Comment(s)

“Train like you fight” is an overused and misunderstood axiom. I hear its misuse frequently. Does it mean that we must train in full combat gear all of the time? Does it mean that we have to train until we drop? The answer is no. It has nothing to do with how much black Velcro you strap on your person. The term comes from athletics of yore: “Practice like you play.” Instead of practicing on a half-court, practice on a full court, for example.

Let’s put it into terms outside of the range. When you work out to ensure your combat chassis is more effective and capable, do you do it in full kit? Every time? If the answer is no, then I guess you are not training like you fight. How about on the range? If your objective to marksmanship training is to dissuade a home invasion, should you be training in boxer shorts? Think about it.

Too many of the folks I train are subservient to square-range mindset nonsense from institutional inbreeding. Snatching the pistol back into their workspace so that they may scan and assess for more threats is an example of the square-range mindset. Following the target down is another one. If we were going to scan and assess, wouldn’t the pistol go with us? What about following the target down? What if he is down a flight of stairs or what if he is in a vehicle? Is a person really going to fall down in slow motion in a straight line? I think not.

Beyond Drills

“Train like you fight” means training beyond the drill. If the drill requires one shot, that doesn’t mean we don’t train for two, for five, for 10. Do not let the drill dictate when you should stop thinking. Check your work through your weapon’s sights. Reset your trigger and get ready for the next shot. Scan what is available to scan—with your gun. Check for targets to the left and right, for example. Here are some more useful tips:

• Perform a focal shift. Try to see things full spectrum. Once again, work beyond the drill. If the targets are directly in front of you, look beyond them, in front of them, and understand what is flanking these targets.

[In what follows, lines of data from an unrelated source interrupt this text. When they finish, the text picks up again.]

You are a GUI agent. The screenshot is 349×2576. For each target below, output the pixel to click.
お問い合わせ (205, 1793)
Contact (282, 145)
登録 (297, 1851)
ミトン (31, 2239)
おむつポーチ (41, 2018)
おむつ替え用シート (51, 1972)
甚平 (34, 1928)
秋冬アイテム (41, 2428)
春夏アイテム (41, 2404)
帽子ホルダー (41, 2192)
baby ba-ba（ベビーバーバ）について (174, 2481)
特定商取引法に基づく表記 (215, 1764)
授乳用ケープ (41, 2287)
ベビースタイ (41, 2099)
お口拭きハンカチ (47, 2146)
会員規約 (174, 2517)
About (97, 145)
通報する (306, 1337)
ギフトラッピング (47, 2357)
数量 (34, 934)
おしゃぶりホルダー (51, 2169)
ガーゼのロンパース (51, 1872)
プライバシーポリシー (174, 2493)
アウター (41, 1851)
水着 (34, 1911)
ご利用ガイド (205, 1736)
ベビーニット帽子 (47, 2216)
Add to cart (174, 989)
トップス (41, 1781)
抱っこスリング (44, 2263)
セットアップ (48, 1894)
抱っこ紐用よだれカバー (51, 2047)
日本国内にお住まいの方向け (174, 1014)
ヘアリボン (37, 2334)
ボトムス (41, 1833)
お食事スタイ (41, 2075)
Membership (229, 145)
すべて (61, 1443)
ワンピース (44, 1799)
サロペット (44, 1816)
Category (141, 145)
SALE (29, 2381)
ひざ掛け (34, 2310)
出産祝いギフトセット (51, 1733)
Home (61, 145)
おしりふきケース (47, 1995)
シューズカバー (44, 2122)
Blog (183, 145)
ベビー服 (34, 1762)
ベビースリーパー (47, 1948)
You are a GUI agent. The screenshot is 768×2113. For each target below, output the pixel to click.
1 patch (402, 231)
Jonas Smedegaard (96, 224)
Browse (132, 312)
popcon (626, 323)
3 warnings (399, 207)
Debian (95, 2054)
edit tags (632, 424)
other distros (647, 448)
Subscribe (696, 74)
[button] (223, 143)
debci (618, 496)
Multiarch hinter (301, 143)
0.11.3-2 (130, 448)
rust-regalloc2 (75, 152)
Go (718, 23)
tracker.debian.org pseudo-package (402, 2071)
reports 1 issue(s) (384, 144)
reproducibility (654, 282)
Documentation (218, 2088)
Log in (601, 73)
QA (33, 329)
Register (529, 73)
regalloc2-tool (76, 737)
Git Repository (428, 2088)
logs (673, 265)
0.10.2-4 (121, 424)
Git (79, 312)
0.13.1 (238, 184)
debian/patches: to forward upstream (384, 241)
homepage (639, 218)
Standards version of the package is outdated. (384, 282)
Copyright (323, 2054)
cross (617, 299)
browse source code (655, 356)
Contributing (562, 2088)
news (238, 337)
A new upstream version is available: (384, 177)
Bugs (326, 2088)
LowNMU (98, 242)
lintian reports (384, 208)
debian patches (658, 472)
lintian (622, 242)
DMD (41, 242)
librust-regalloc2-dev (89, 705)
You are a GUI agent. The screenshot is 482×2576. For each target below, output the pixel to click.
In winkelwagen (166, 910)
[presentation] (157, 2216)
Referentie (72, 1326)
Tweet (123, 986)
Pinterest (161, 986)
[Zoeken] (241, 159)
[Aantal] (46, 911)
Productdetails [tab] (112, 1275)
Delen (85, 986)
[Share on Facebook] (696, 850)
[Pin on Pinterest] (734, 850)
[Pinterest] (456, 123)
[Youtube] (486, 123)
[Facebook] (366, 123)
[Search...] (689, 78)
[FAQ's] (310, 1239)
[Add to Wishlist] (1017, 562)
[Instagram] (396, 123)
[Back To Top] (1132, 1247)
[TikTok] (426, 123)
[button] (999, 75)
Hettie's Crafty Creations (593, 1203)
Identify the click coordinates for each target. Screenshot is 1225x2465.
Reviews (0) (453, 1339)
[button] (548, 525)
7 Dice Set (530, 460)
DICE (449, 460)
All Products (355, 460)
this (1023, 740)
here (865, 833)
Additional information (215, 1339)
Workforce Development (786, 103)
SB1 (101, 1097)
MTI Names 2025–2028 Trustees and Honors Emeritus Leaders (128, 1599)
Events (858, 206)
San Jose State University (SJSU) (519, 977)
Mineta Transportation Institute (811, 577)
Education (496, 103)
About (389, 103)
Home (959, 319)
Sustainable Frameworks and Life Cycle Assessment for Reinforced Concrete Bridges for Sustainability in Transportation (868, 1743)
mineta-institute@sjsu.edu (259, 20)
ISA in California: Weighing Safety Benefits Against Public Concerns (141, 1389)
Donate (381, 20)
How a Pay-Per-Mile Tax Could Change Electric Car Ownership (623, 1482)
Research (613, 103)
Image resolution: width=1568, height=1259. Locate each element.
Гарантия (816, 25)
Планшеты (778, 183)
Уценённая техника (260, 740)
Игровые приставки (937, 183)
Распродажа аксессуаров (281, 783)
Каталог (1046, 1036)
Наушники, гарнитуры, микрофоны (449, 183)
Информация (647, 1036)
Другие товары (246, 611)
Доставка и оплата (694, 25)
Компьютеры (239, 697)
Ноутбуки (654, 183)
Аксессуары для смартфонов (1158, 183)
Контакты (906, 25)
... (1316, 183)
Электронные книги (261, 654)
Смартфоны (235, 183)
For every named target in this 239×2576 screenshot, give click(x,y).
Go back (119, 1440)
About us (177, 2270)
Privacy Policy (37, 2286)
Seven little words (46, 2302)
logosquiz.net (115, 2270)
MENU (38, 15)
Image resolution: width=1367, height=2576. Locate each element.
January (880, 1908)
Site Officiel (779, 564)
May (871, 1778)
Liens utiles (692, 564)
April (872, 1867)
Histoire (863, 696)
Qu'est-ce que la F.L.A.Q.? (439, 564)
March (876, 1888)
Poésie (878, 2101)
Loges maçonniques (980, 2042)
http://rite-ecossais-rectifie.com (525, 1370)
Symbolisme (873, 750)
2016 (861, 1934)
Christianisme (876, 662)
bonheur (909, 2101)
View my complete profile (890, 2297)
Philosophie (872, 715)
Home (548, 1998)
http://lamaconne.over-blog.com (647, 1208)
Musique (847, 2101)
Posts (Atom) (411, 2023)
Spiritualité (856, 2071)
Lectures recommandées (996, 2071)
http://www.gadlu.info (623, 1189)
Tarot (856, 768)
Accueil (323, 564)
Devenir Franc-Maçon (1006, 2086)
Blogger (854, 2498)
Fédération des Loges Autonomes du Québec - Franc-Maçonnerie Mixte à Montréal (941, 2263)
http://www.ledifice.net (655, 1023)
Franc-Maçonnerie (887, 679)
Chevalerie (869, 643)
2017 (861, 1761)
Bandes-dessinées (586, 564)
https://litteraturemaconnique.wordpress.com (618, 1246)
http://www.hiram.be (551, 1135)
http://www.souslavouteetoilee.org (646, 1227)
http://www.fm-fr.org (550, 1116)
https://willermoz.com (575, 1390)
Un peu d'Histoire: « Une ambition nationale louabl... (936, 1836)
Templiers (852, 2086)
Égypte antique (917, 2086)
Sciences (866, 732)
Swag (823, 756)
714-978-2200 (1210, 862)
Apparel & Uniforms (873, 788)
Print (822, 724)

• When taking a step or two to the rear, make sure that you are taking a snapshot of what’s behind you. Many of us do not do this on a flat range because we know that it’s clear. After all, it’s a flat range. Try that in a Wal-Mart parking lot at zero dark thirty. You’ll be ass over tea kettle, my friend.

• Train during periods of limited visibility. Understand your flashlight’s potential capabilities and its flaws. Use your light when you need it. Ensure that it is off when you don’t.

• How do you run with a gun? My answer, “The same way you run without one!” Stop all of the gimmicky bullshit and train like you fight. After all, the objective when moving from Point A to Point B is to get there. Mobility equals survivability. It’s hard to shoot a moving target.

• Train in adverse weather conditions. It sucks to train in the rain. Cold rain especially. Your hands get slippery, you sight fogs up. We lose dexterity. Do we fight in the rain? You’re damn right we do! So get out there in a storm, put some rounds downrange, do your med training and perform vehicle ops when the weather is crappy.

• Train to stay in the fight. It’s OK to suck in training. It is a biological requirement that we humans fail. When we do, however, we must learn from the past, prepare for the future and perform in the present. Get into contingency planning mode. Fail quickly and do not let your failure become a recurring theme.

• Get out of the square-range mindset. Implement movement drills. Simple short movements to the front, laterally, rear oblique, etc., are essential. Footwork is a necessary component to gunfighting. After all, fighting is fighting. Learn to move like a ballerina instead of a duck.

• If you do not live in the “tactical” world, strip off that K-vest, MultiCam, drop-down holster, mag pouches and work from concealment. Do those mag changes out of your pocket.

• Run a sprint or two prior to a course of fire. Mobility is a natural defense mechanism built into our hard drives. Will we have to run in a gunfight or simply stand in front of a static target and get our blaze on? After the run, assess how your gear is fitted to your person. Did it move? Does it make a bunch of racket? Do you have to hold it in place during your jaunt? Did you leave a yard sale behind you?